◆ DIRECTIONS
Starting at the first line of the records and ending with the line that contains "center [66, 356].", copy out each line exactly, including both the first and last lines, but leave the pictures out.

+ + +

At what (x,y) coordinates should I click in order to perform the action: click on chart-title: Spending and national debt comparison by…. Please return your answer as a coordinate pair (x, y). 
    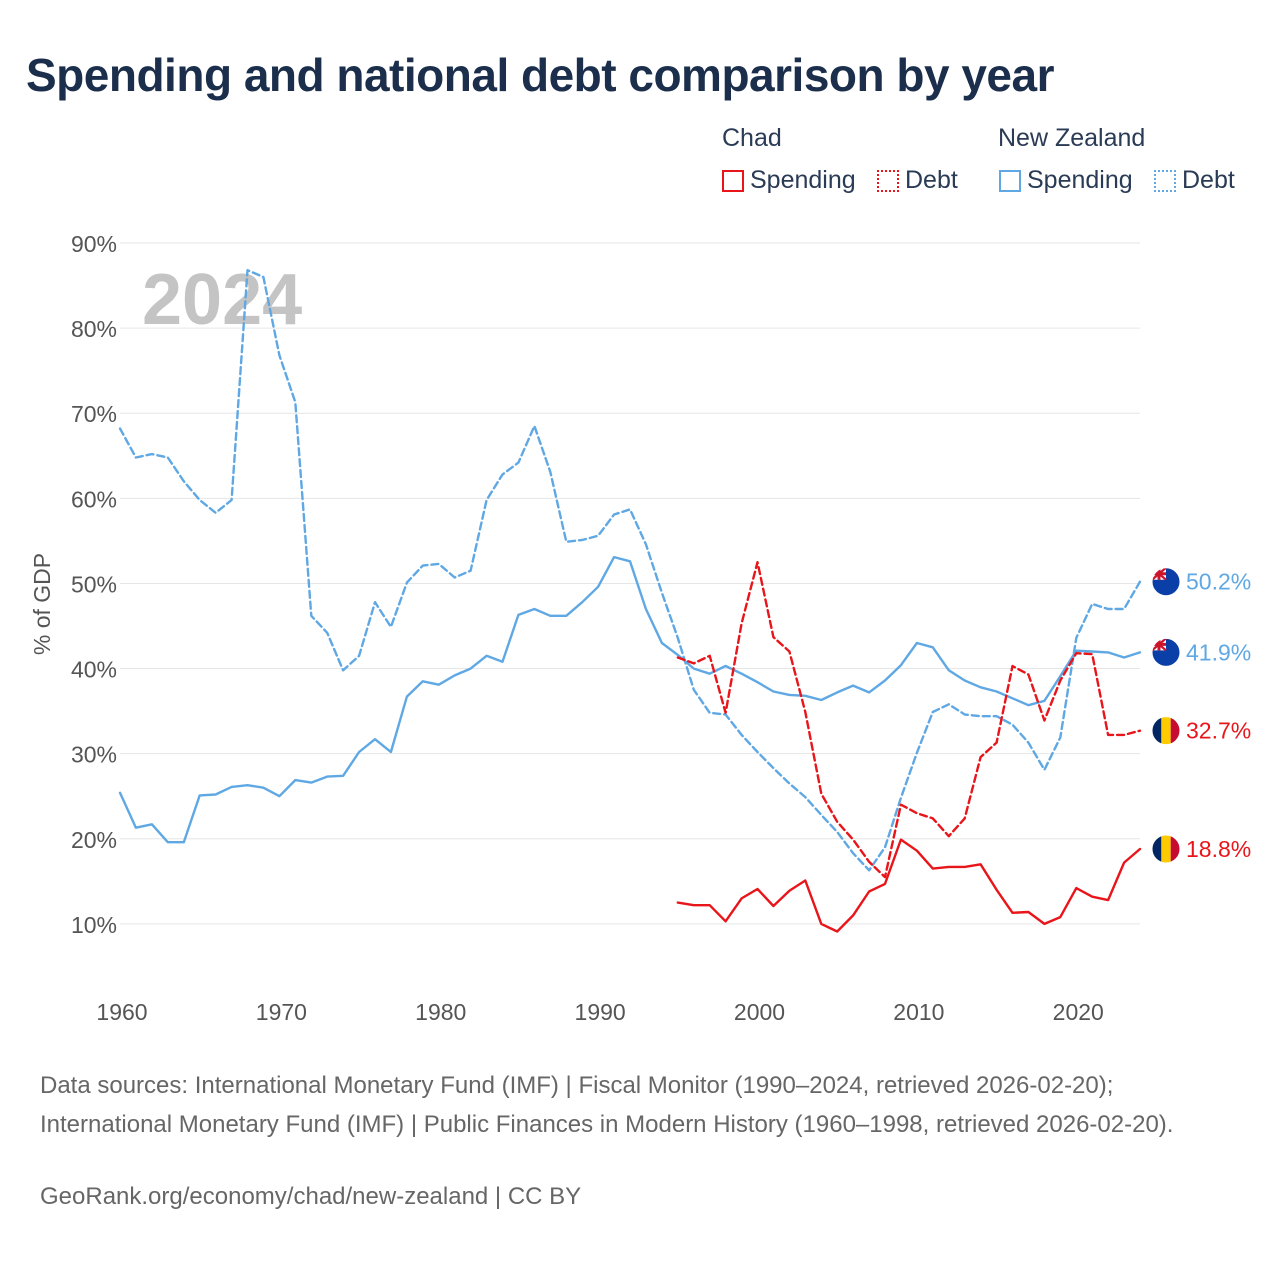
    Looking at the image, I should click on (540, 75).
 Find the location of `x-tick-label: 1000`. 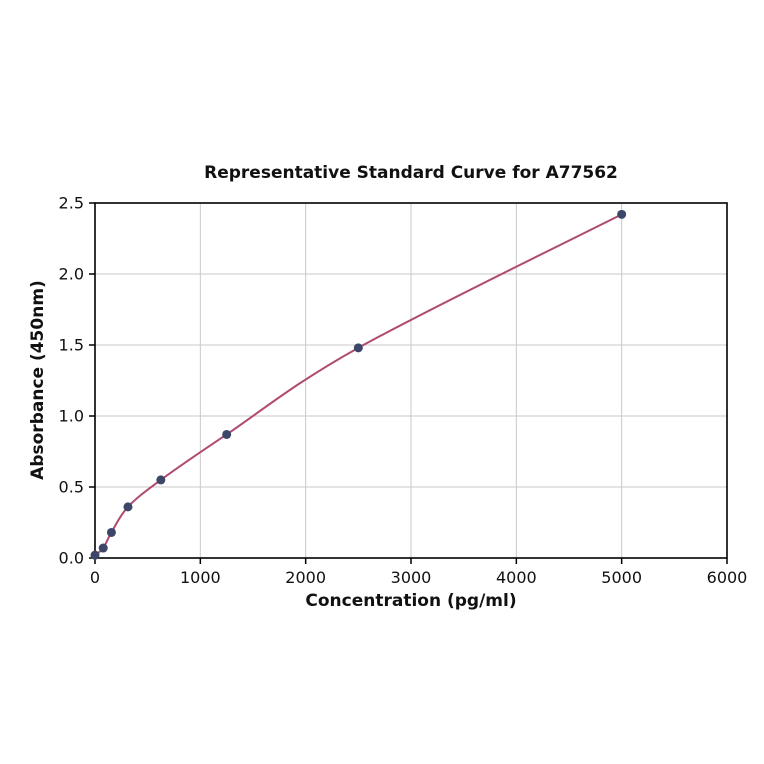

x-tick-label: 1000 is located at coordinates (200, 578).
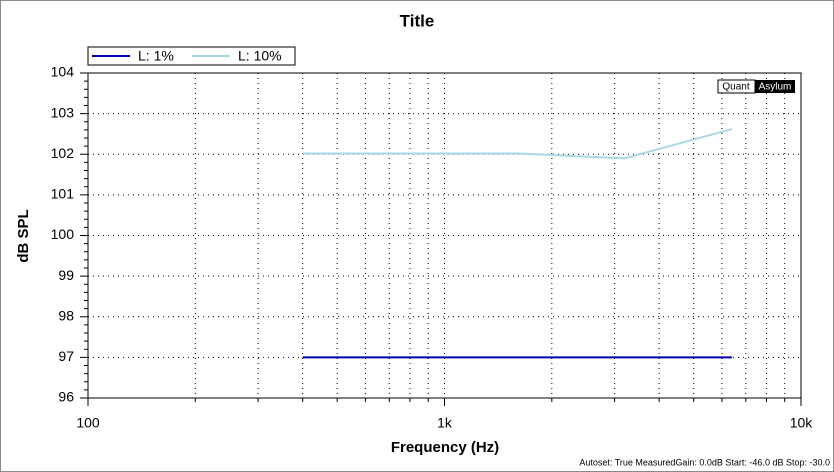 The width and height of the screenshot is (834, 472). What do you see at coordinates (66, 356) in the screenshot?
I see `y-tick-label: 97` at bounding box center [66, 356].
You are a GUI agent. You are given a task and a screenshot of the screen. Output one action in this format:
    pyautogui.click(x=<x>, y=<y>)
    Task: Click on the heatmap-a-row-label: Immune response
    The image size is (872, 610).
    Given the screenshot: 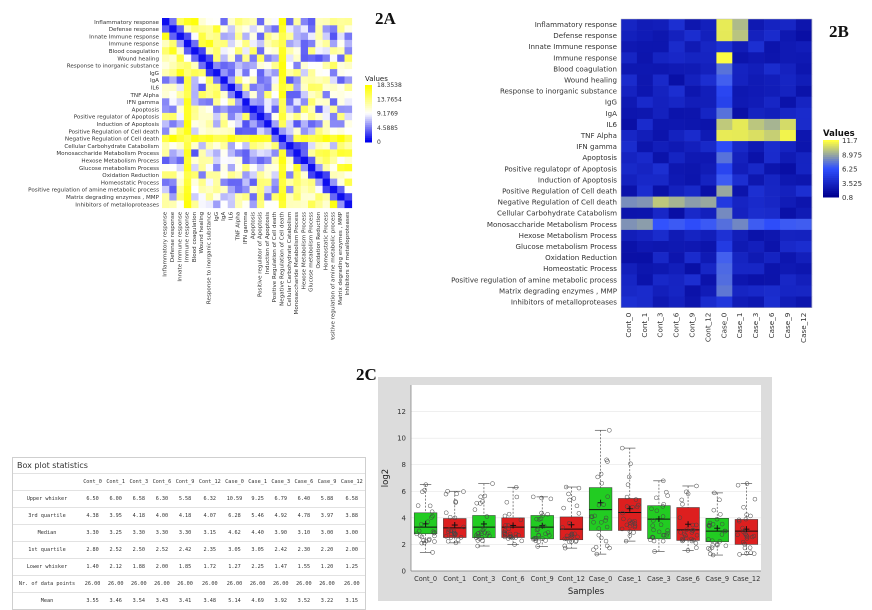 What is the action you would take?
    pyautogui.click(x=134, y=45)
    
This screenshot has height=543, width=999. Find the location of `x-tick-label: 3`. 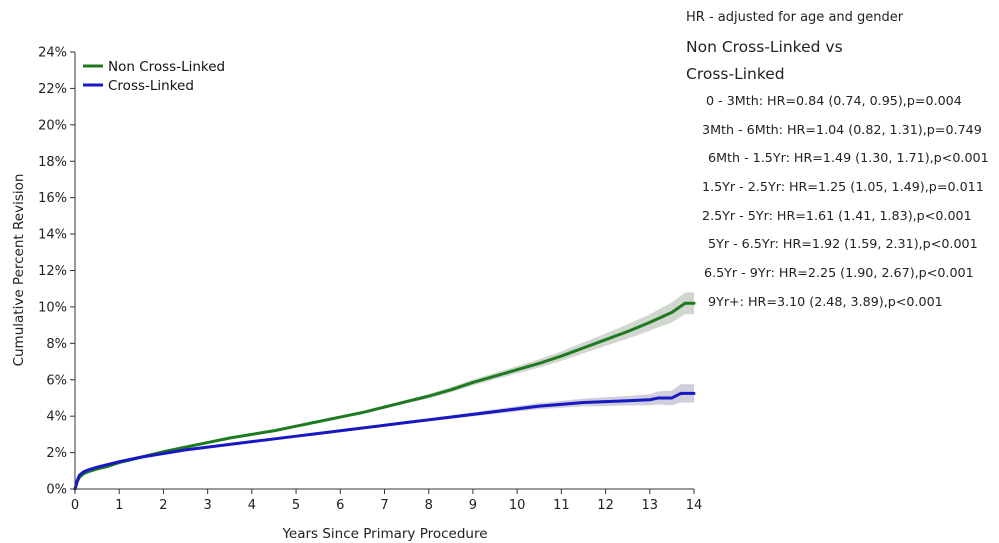

x-tick-label: 3 is located at coordinates (208, 506).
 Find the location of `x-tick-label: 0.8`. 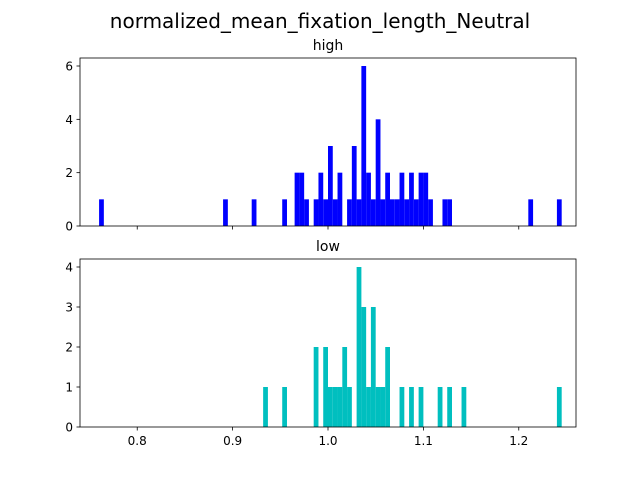

x-tick-label: 0.8 is located at coordinates (138, 441).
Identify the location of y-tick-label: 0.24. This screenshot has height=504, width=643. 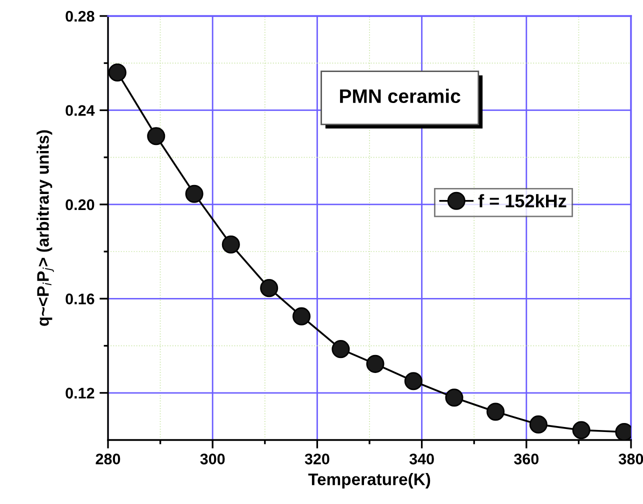
(80, 110).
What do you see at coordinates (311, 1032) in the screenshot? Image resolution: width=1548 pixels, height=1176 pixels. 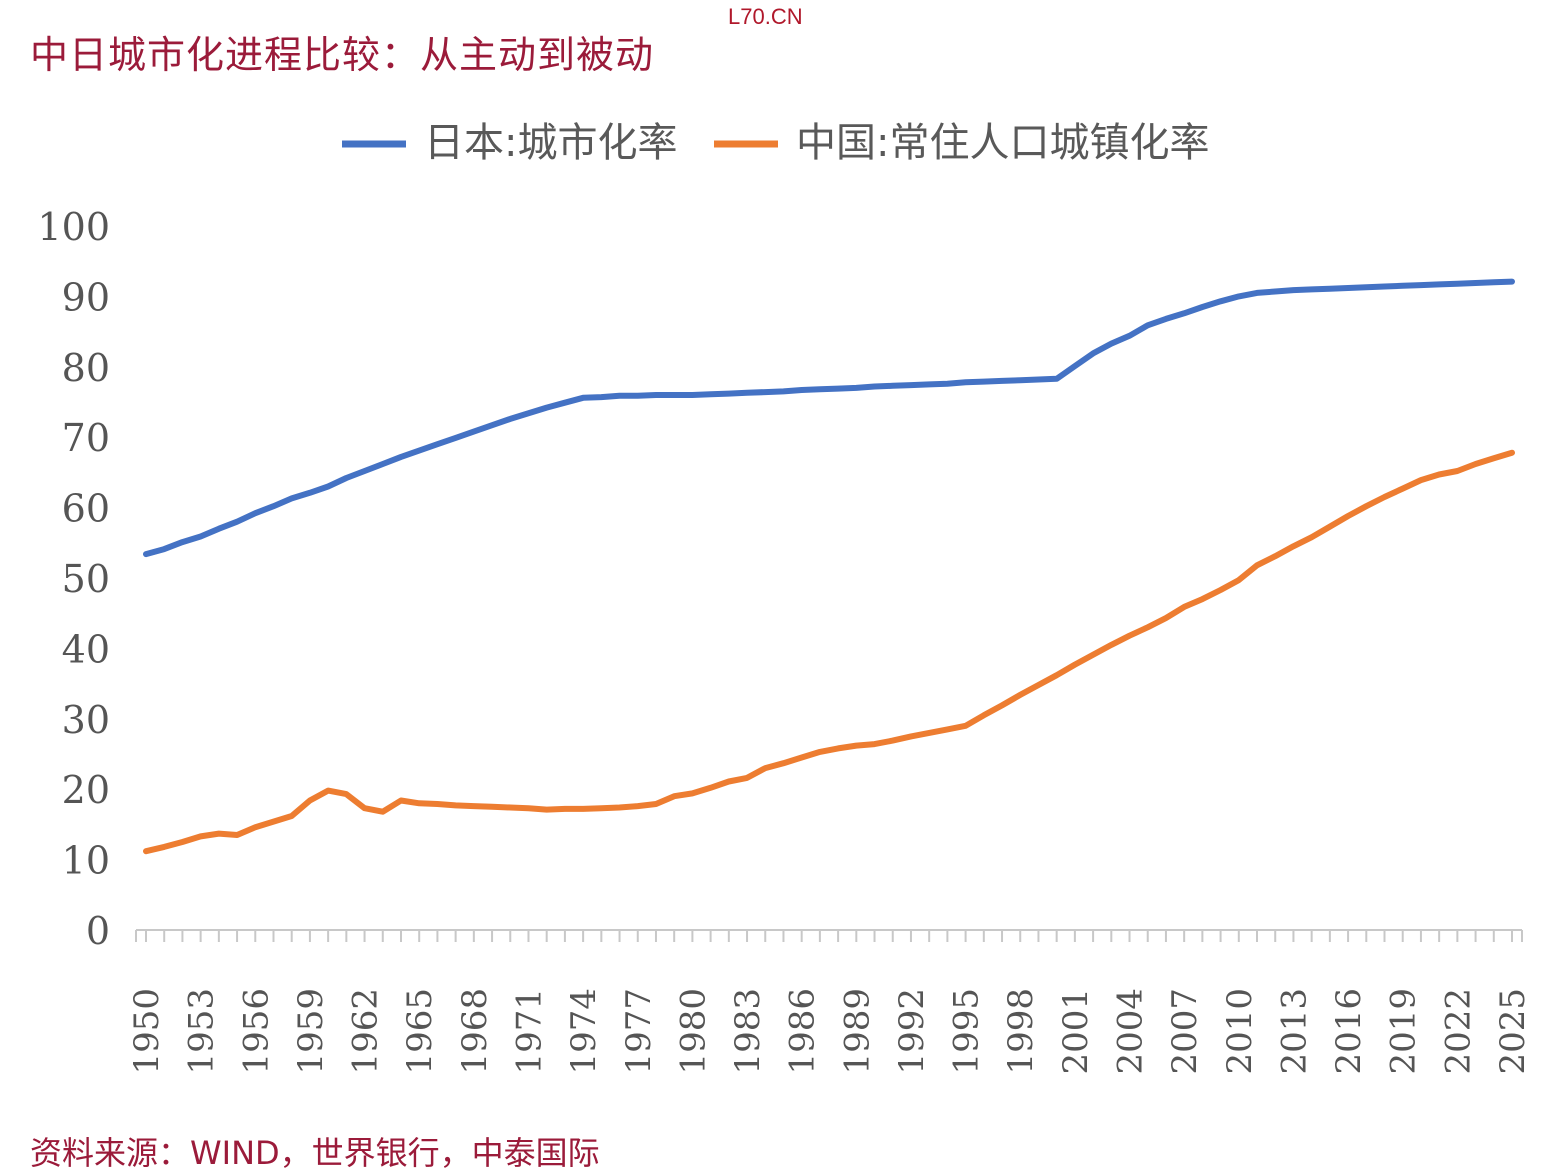 I see `x-tick-label: 1959` at bounding box center [311, 1032].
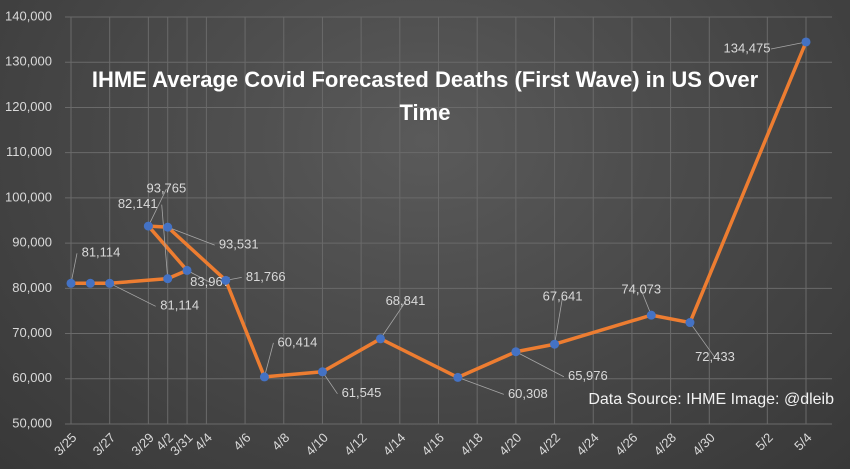 The image size is (850, 469). I want to click on x-tick-label: 4/12, so click(356, 444).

+ + +

◆ ANSWER TO THIS EXERCISE
At what (x,y) coordinates should I click in order to perform the action: click on chart-title: Spending and national debt comparison by…. Please return your answer as a coordinate pair (x, y). 
    Looking at the image, I should click on (540, 75).
 Find the location of `x-tick-label: 1000`. 

x-tick-label: 1000 is located at coordinates (200, 578).
 The width and height of the screenshot is (834, 472). What do you see at coordinates (66, 356) in the screenshot?
I see `y-tick-label: 97` at bounding box center [66, 356].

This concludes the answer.